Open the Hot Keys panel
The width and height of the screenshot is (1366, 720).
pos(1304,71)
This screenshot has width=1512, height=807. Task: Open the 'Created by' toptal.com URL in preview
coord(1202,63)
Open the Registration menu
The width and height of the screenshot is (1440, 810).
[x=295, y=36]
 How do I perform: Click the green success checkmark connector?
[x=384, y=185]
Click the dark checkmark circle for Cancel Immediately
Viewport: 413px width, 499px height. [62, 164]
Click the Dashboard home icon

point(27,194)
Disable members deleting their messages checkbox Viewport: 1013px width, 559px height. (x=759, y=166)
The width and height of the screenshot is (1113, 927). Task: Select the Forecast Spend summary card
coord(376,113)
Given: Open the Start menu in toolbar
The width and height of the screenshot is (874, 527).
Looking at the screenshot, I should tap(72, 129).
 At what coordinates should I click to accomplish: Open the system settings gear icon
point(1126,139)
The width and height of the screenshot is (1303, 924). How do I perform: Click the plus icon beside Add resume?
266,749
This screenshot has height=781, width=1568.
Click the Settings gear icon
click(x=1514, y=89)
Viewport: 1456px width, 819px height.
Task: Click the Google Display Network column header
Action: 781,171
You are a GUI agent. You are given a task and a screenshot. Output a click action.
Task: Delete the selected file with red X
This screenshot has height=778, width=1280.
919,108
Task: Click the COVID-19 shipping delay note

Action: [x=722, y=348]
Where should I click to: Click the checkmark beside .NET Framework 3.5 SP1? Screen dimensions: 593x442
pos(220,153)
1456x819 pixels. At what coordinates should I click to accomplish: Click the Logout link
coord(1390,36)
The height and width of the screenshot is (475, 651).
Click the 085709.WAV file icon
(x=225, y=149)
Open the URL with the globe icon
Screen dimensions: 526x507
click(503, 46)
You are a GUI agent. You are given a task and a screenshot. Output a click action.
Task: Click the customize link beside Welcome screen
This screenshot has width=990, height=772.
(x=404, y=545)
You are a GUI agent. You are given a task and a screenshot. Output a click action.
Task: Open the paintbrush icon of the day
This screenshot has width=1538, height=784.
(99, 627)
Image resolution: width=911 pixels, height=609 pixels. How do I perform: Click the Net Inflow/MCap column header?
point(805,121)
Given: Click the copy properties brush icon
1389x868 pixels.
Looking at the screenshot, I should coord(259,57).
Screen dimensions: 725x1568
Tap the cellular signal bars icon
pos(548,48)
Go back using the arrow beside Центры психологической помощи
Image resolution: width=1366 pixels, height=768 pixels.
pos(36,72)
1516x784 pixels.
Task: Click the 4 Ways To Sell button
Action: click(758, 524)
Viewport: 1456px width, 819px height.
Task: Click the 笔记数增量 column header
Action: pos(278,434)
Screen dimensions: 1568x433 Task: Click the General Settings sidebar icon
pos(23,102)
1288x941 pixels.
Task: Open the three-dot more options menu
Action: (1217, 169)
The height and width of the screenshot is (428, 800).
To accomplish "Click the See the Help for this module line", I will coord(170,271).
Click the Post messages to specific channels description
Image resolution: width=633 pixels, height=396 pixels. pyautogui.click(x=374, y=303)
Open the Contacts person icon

--*--

• _What you need to do_
So that nothing is lost, transcribe each entry exactly as written.

• _Written solution_
Open the Hot Keys panel
The width and height of the screenshot is (1366, 720).
pos(1304,71)
This screenshot has width=1512, height=807. Task: Open the 'Created by' toptal.com URL in preview
coord(1202,63)
Open the Registration menu
The width and height of the screenshot is (1440, 810).
[x=295, y=36]
 How do I perform: Click the green success checkmark connector?
[x=384, y=185]
Click the dark checkmark circle for Cancel Immediately
Viewport: 413px width, 499px height. [62, 164]
Click the Dashboard home icon

point(27,194)
Disable members deleting their messages checkbox Viewport: 1013px width, 559px height. (x=759, y=166)
The width and height of the screenshot is (1113, 927). Task: Select the Forecast Spend summary card
coord(376,113)
Given: Open the Start menu in toolbar
The width and height of the screenshot is (874, 527).
Looking at the screenshot, I should tap(72, 129).
 At what coordinates should I click to accomplish: Open the system settings gear icon
point(1126,139)
The width and height of the screenshot is (1303, 924). How do I perform: Click the plus icon beside Add resume?
266,749
This screenshot has height=781, width=1568.
Click the Settings gear icon
click(x=1514, y=89)
Viewport: 1456px width, 819px height.
Task: Click the Google Display Network column header
Action: 781,171
You are a GUI agent. You are given a task and a screenshot. Output a click action.
Task: Delete the selected file with red X
This screenshot has height=778, width=1280.
919,108
Task: Click the COVID-19 shipping delay note

Action: [x=722, y=348]
Where should I click to: Click the checkmark beside .NET Framework 3.5 SP1? Screen dimensions: 593x442
pos(220,153)
1456x819 pixels. At what coordinates should I click to accomplish: Click the Logout link
coord(1390,36)
The height and width of the screenshot is (475, 651).
Click the 085709.WAV file icon
(x=225, y=149)
Open the URL with the globe icon
Screen dimensions: 526x507
click(503, 46)
You are a GUI agent. You are given a task and a screenshot. Output a click action.
Task: Click the customize link beside Welcome screen
This screenshot has width=990, height=772.
(x=404, y=545)
You are a GUI agent. You are given a task and a screenshot. Output a click action.
Task: Open the paintbrush icon of the day
This screenshot has width=1538, height=784.
(99, 627)
Image resolution: width=911 pixels, height=609 pixels. How do I perform: Click the Net Inflow/MCap column header?
point(805,121)
Given: Click the copy properties brush icon
1389x868 pixels.
Looking at the screenshot, I should coord(259,57).
Screen dimensions: 725x1568
Tap the cellular signal bars icon
pos(548,48)
Go back using the arrow beside Центры психологической помощи
Image resolution: width=1366 pixels, height=768 pixels.
pos(36,72)
1516x784 pixels.
Task: Click the 4 Ways To Sell button
Action: click(758, 524)
Viewport: 1456px width, 819px height.
Task: Click the 笔记数增量 column header
Action: pos(278,434)
Screen dimensions: 1568x433 Task: Click the General Settings sidebar icon
pos(23,102)
1288x941 pixels.
Task: Open the three-dot more options menu
Action: (1217, 169)
The height and width of the screenshot is (428, 800).
To accomplish "Click the See the Help for this module line", I will coord(170,271).
Click the Post messages to specific channels description
Image resolution: width=633 pixels, height=396 pixels. pyautogui.click(x=374, y=303)
Open the Contacts person icon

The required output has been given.